** Begin Given records **
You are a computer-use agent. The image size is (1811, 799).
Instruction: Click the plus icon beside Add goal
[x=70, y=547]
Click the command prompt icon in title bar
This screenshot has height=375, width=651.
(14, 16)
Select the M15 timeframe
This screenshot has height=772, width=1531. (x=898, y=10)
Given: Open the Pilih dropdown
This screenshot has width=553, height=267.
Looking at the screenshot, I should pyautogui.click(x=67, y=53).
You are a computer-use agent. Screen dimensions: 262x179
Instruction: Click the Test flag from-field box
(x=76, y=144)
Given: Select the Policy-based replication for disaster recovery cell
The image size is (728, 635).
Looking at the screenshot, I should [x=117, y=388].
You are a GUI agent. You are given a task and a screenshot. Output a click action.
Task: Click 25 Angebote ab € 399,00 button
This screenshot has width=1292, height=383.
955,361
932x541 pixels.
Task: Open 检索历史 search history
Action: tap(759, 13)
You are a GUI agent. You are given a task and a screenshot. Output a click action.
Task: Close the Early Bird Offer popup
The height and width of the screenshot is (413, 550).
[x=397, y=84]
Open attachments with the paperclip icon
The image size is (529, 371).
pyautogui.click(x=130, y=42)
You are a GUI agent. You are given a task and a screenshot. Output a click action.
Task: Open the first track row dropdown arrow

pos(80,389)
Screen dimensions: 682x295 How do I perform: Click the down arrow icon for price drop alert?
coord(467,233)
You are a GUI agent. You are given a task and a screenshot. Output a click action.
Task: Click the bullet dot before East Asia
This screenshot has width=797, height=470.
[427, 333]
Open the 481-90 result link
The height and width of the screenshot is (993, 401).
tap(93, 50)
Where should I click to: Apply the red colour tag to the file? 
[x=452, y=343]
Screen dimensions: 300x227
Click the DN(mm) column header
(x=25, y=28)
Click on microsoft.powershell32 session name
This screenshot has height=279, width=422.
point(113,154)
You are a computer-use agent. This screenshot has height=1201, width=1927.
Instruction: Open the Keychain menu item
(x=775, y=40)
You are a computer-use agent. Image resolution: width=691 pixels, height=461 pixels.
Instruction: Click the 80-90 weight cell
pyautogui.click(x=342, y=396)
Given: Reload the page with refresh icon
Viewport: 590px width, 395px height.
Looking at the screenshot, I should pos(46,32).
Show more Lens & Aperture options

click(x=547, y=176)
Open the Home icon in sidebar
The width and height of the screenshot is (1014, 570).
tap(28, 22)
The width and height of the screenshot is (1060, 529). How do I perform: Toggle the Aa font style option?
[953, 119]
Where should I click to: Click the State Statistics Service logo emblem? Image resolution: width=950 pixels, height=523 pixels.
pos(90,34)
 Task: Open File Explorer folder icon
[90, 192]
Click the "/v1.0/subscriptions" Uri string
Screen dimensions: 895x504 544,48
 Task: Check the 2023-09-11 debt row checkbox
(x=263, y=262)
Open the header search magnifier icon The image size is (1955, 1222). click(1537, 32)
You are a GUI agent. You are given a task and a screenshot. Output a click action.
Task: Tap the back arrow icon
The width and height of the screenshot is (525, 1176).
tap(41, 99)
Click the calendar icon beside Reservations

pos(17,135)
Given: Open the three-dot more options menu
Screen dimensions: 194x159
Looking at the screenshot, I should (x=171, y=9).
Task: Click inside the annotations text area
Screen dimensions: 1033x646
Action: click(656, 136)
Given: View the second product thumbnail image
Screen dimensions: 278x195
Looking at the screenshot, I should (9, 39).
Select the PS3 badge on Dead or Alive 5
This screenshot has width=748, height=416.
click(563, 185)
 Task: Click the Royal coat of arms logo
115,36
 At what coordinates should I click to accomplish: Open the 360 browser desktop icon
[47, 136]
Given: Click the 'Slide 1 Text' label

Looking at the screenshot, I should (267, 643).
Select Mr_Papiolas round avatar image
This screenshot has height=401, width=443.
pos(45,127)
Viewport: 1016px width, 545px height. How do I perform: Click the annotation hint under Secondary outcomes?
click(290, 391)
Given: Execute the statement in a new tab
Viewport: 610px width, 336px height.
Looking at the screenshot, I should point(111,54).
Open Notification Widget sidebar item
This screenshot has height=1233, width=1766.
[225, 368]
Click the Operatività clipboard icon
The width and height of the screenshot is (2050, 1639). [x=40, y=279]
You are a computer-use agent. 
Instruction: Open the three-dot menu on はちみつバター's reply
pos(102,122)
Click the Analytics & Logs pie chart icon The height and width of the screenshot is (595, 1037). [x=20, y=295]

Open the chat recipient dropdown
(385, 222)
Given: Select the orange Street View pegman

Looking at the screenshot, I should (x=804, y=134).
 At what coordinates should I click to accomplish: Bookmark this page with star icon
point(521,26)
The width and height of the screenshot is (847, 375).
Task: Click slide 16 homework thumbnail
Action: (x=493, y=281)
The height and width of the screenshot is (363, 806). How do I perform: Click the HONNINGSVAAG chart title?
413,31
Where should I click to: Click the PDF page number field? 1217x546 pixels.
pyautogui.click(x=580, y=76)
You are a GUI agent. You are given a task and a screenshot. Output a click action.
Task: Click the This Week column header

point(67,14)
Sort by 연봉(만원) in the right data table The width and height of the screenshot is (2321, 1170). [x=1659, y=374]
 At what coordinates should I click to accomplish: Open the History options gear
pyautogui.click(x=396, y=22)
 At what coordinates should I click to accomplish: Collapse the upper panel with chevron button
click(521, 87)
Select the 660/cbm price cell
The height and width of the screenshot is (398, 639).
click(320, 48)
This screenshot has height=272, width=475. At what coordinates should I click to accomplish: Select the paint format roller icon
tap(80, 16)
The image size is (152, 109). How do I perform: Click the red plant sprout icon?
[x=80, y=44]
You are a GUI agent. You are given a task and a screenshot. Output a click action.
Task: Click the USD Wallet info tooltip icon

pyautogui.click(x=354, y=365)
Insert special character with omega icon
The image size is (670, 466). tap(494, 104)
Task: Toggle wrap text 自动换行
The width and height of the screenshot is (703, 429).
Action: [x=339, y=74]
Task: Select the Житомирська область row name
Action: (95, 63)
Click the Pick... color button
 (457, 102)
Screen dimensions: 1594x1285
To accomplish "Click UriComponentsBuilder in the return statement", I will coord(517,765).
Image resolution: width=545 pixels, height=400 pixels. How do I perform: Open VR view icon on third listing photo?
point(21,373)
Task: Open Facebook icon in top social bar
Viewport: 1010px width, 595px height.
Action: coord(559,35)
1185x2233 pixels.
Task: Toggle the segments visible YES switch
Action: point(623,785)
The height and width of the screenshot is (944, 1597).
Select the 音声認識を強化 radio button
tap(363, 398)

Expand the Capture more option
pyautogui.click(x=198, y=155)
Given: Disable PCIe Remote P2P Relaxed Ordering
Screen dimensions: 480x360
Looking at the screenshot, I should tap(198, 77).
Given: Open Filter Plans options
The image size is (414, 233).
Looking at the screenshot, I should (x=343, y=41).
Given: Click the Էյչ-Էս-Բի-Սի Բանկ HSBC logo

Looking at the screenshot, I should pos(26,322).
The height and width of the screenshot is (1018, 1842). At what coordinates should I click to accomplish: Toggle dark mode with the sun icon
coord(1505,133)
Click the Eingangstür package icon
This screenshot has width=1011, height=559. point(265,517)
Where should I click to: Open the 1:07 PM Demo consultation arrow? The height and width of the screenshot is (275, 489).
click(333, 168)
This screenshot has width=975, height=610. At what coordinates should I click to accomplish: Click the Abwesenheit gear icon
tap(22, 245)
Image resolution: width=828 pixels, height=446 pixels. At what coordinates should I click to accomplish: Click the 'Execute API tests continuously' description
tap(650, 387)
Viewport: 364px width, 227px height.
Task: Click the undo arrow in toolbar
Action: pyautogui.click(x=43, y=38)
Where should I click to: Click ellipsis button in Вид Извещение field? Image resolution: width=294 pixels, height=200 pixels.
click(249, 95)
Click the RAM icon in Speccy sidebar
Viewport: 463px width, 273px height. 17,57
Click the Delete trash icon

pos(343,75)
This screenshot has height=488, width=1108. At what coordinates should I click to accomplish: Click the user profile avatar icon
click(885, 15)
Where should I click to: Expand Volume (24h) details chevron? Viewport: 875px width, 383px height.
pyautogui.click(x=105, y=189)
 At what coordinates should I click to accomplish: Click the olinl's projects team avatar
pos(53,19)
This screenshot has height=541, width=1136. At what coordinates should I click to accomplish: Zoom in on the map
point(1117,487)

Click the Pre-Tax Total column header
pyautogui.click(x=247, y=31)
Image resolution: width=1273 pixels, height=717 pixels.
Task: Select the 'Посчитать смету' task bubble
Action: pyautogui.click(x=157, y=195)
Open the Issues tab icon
** End Given records **
• **Exercise aim**
Can you switch every "icon" to "button" in the data above, from the line with "Given: Reload the page with refresh icon" through the line with "Screen dimensions: 895x504 544,48", and return only those lines with nothing else changed?

• **The reply**
Given: Reload the page with refresh button
Viewport: 590px width, 395px height.
Looking at the screenshot, I should pos(46,32).
Show more Lens & Aperture options

click(x=547, y=176)
Open the Home button in sidebar
The width and height of the screenshot is (1014, 570).
tap(28, 22)
The width and height of the screenshot is (1060, 529). How do I perform: Toggle the Aa font style option?
[953, 119]
Where should I click to: Click the State Statistics Service logo emblem? Image resolution: width=950 pixels, height=523 pixels.
pos(90,34)
 Task: Open File Explorer folder button
[90, 192]
Click the "/v1.0/subscriptions" Uri string
Screen dimensions: 895x504 544,48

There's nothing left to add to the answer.